How to monitor a service and restart if stopped in Linux

24

7

Actually I'm not so sure whether i should use Shell Scripts, or if there some ways already. But whatever approach we use, i would like to keep a Service running all the time.

Let's say iptables as an example. Then ..

  • Whenever the iptables service is stopped or (in other words) not running, i want it to be started (or restarted) .. automatically whenever it stopped (or not running).
  • In other more simple words, i want to keep a Service up and running all the time.

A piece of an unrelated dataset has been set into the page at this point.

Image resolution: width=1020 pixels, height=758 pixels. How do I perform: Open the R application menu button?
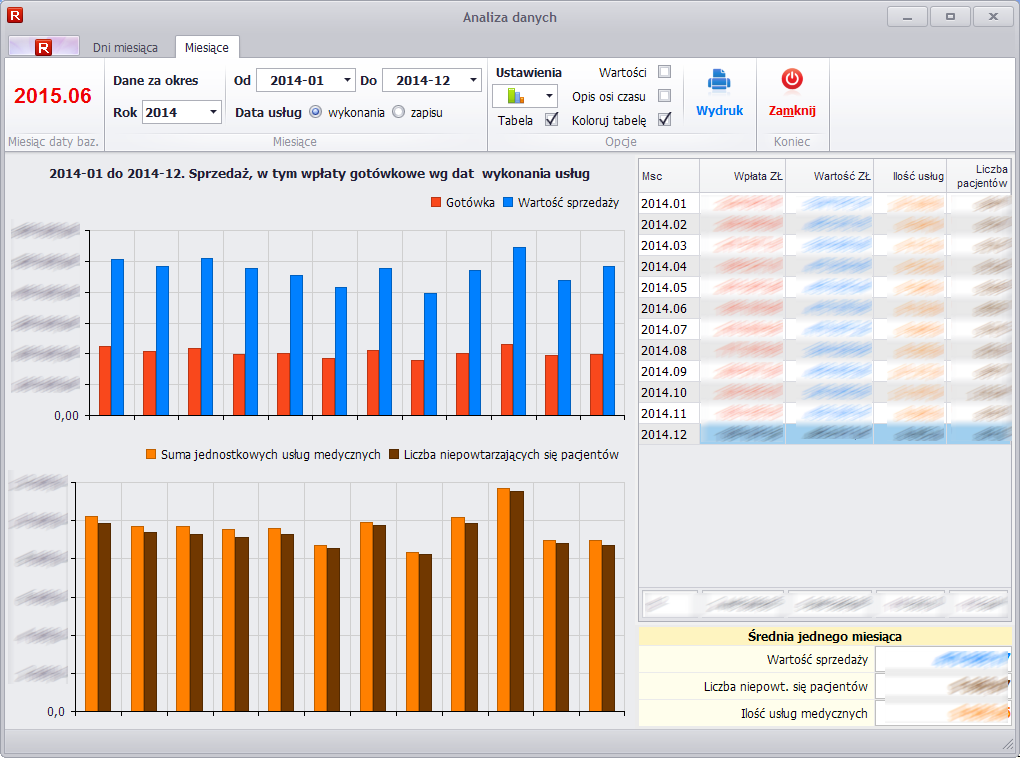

(May be i could give a fair frequency to check, if doing Real-time checking is the problem. So lets say, every 5 mins)

The only way i could think of, is to use Shell Scripts with Cron Tab.

  • Is there any smart solution please?

Thanks!

夏期劇場

Posted 2013-12-03T08:53:02.170

Reputation: 539

You should not do that. Suppose a service is ill-configured, what would your strategy achieve? An infinite list of retrials. You should instead write a crontab script that alerts you to something not working. – MariusMatutiae – 2013-12-03T09:12:47.217

I'm just curious about the straight solution, for the original question. And also, i have a Service which just needs to be simply restarted whenever it stopped, for any reason. No problem with restarting. – 夏期劇場 – 2013-12-03T09:43:59.837

1

Your own suggested solution is smart enough. If you use it correctly (exit immediately if service is already running, alert you that the service has stopped so you can fix it, and so on....) it is the simplest way. A service that stops automatically is a problematic service, so eventually you should fix it, but otherwise, as a temporary patch, a cron script or another super-simple daemon that sleeps most of the time will do the job just fine. There are some tools like http://mmonit.com/monit/ but I think that in the end they all use a similar approach

– None – 2013-12-03T10:40:13.267

@MariusMatutiae, I agree with your point but it depends on the nature of the service, and most process managers will back off after a number of failed restarts. It's perfectly reasonable for a process to naturally end, and for us to want to restart it automatically, e.g. a worker that picks up a job from a queue and ends after each run. It's also a handy tool for sysadmins that suffer from bespoke memory-leaking code - limit the lifetime of a process and restart it automatically before it can get out of hand... – Alex Forbes – 2013-12-11T23:50:29.343

Answers

25

Update March 2018

This answer is now quite old, and since it was written systemd has won the pid1 war on Linux. Thus, you should probably create a systemd unit, if systemd is built in to your distribution (which is most of them).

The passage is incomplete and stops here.